Restricted in accordance with severity.

DIET

Sodium-restricted if overt or pending CHF.

SURGICAL CONSIDERATIONS

Valve repair or replacement is available in a few centers.
Balloon valvuloplasty is sometimes effective for valvular stenosis.

MEDICATIONS

DRUG(S) OF CHOICE

Mitral or tricuspid dysplasia with insufficiency—diuretics, angiotensin converting enzyme inhibitors, and pimobendan (0.3 mg/kg q12h) for patients with imminent or overt congestive heart failure. Furosemide (2–4 mg/kg q12–24h), enalapril (0.5 mg/kg q12h) are used to control congestion. Digoxin (0.002–0.004 mg/kg q12h) is used to control supraventricular tachyarrhythmias.
Mitral or tricuspid stenosis—diuretics to control edema. Furosemide (2–4 mg/kg q12–24h) dose adjusted to resolve congestion. Heart rate should be maintained near 150 bpm using digoxin (0.002–0.004 mg/kg q12h), a calcium channel blocker such as diltiazem (1–1.5 mg/kg q8h), or a beta-receptor blocking drug, such as atenolol (0.5–1.5 mg/kg q12–24h).
Dynamic outflow tract obstruction—titrate a beta-receptor blocking drug, such as atenolol (0.5–1.5 mg/kg q12–24h), to abolish or diminish severity of outflow obstruction.

PRECAUTIONS

Standard patient monitoring for cardiac medication side effects (e.g., digitalis toxicity, azotemia).

FOLLOW-UP

PATIENT MONITORING

Recheck yearly if no signs of heart failure.
Recheck at a minimum of every 3 months if signs of CHF (thoracic radiographs, ECG, and echocardiography advisable).

PREVENTION/AVOIDANCE

Do not breed affected animals.

POSSIBLE COMPLICATIONS

Congestive heart failure—left-sided with mitral valve dysplasia; right-sided with tricuspid valve dysplasia.
Collapse or syncope with exercise.
Paroxysmal supraventricular tachycardia or atrial fibrillation with severe disease.
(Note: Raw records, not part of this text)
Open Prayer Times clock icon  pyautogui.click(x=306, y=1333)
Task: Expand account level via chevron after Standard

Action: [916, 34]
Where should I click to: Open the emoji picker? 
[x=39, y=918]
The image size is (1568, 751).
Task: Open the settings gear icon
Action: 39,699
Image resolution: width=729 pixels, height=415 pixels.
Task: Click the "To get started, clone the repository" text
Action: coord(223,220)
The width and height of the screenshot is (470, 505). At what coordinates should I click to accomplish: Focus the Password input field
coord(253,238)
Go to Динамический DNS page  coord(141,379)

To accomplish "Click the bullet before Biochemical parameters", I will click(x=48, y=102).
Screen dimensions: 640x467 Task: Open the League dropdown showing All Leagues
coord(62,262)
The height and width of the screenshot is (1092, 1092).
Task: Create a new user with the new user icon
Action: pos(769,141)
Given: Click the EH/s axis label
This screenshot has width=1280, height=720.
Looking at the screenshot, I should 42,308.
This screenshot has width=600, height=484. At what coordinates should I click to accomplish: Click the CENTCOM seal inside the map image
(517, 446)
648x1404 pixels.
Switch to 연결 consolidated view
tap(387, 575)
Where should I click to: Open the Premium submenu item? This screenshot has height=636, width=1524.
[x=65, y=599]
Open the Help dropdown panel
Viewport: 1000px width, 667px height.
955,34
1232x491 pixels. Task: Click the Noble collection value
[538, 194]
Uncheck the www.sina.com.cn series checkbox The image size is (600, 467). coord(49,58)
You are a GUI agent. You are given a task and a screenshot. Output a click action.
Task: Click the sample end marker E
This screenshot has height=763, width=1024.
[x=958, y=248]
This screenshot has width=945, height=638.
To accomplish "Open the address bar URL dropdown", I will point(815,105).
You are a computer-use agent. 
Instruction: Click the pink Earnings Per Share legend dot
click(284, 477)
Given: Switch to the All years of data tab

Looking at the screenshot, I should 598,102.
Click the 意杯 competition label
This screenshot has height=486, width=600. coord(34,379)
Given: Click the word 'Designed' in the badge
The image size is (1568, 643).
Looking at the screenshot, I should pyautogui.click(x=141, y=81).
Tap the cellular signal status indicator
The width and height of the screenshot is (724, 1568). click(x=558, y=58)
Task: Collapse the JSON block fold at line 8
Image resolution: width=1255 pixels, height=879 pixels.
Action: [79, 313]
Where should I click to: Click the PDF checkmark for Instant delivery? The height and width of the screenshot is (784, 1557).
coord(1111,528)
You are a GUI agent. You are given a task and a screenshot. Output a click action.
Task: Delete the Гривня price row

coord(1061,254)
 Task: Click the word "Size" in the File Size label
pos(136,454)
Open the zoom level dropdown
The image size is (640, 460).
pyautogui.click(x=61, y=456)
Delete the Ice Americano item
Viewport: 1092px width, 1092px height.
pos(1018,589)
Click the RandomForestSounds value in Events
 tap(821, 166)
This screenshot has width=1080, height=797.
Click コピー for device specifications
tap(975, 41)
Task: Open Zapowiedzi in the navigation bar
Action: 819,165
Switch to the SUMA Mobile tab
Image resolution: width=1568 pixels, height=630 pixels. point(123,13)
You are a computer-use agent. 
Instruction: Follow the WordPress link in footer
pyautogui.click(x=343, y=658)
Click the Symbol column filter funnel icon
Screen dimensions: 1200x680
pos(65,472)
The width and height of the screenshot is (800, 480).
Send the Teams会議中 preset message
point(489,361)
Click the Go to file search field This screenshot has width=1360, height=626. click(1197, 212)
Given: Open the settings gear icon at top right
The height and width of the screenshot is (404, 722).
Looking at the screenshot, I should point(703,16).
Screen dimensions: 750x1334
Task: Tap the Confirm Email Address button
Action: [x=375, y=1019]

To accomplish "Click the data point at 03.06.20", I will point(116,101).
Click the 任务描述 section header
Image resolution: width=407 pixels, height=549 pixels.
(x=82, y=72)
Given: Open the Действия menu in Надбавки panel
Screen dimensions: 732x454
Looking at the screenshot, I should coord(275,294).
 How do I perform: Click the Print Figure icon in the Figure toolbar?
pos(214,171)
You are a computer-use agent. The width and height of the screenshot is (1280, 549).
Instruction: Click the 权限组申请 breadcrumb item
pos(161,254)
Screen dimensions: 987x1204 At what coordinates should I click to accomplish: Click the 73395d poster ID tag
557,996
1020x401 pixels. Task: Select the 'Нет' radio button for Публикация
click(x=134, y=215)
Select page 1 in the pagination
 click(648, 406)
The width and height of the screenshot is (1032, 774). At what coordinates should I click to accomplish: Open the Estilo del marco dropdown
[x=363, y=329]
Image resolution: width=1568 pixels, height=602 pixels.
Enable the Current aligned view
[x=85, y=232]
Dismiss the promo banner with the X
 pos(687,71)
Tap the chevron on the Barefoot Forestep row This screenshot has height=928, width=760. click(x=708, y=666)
EXPECTED COURSE AND PROGNOSIS

Depends on severity of underlying defect
Guarded to poor with serious defects

MISCELLANEOUS

ASSOCIATED CONDITIONS

Mitral valve dysplasia commonly accompanies valvular or subvalvular aortic stenosis as well as TVD.
Tricuspid valve dysplasia commonly accompanies pulmonic stenosis as well as MVD.

PREGNANCY/FERTILITY/BREEDING

Should be avoided—heritable defect and possibility of causing decompensated or worsening heart failure.